Objective: We aimed to understand the reliability of respiratory system mechanical properties (DP and Crs) measured during PSV and their association with aerated lung volume and with clinical outcomes.

Methods: We conducted a retrospective study on patients undergoing invasive mechanical ventilation for at least 5 days. We included subjects affected by ARDS, who spent >24 hours in CMV followed by >24 hours in PSV. We collected from the Electronic Medical record data of the first and last CMV day and averaged the first three days of PSV. If the patient underwent a CT scan during the PSV period, we analyzed the images offline to quantify the aerated lung volume. We analyzed a) the correlation between measurements taken during CMV and PSV b) the association between DP, Crs and Peak pressure (i.e.
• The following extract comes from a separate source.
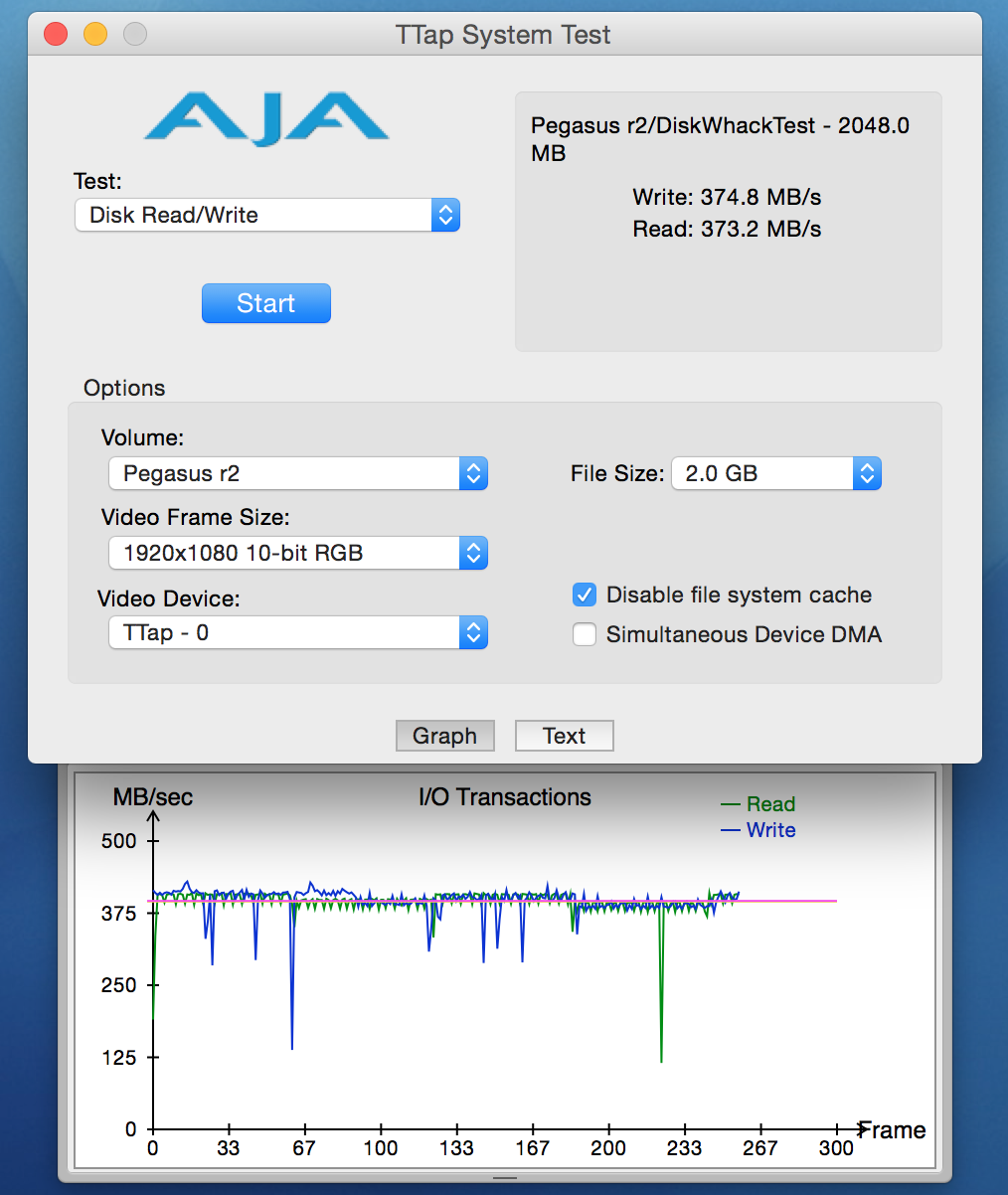Image resolution: width=1008 pixels, height=1195 pixels.
Task: Click the Graph display button
Action: 444,736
PSV level + PEEP) values measured during PSV and mortality in ICU and c) the correlation between aerated lung volume measured on CT scan images and Crs measured during PSV. Data are expressed as median[IQR]. We compared variables between survivors and non survivors by Mann-Whitney test and we compared mortality rates through quartiles of DP, Crs and Peak pressure using X2 tests.

Results: We screened 360 patients, 167 of which met the inclusion criteria. Crs measured during the last day of CMV and during the first three days of PSV were correlated  (R2=0.63). Crs and DP collected during PSV were significantly different between survivors and non survivors (Crs 51.1[42.2-61.1] vs 40.1[29.8-50] ml/cmH2O, DP 10[8.3-11.3] vs 11.4[9-14] cmH2O during PSV in survivors vs non survivors, p<0.01 for both comparisons). When DP and Crs were partitioned into quartiles, increasing DP and decreasing Crs were correlated with increasing mortality (Fig.1, p=0.012 for DP, p=0.385 for Ppeak, p=0.0033 for Crs). No correlation with mortality was found for Peak Pressure values. Aerated lung volume as measured on CT scans images correlated with Crs (R2 = 0,47, Fig. 2)

Conclusions: The measurement of DP and Crs during PSV is feasible and clinically meaningful. Both DP and Compliance of the respiratory system are strongly associated with mortality in patients undergoing spontaneous assisted breathing. Crs measured during PSV correlates with aerated lung volume.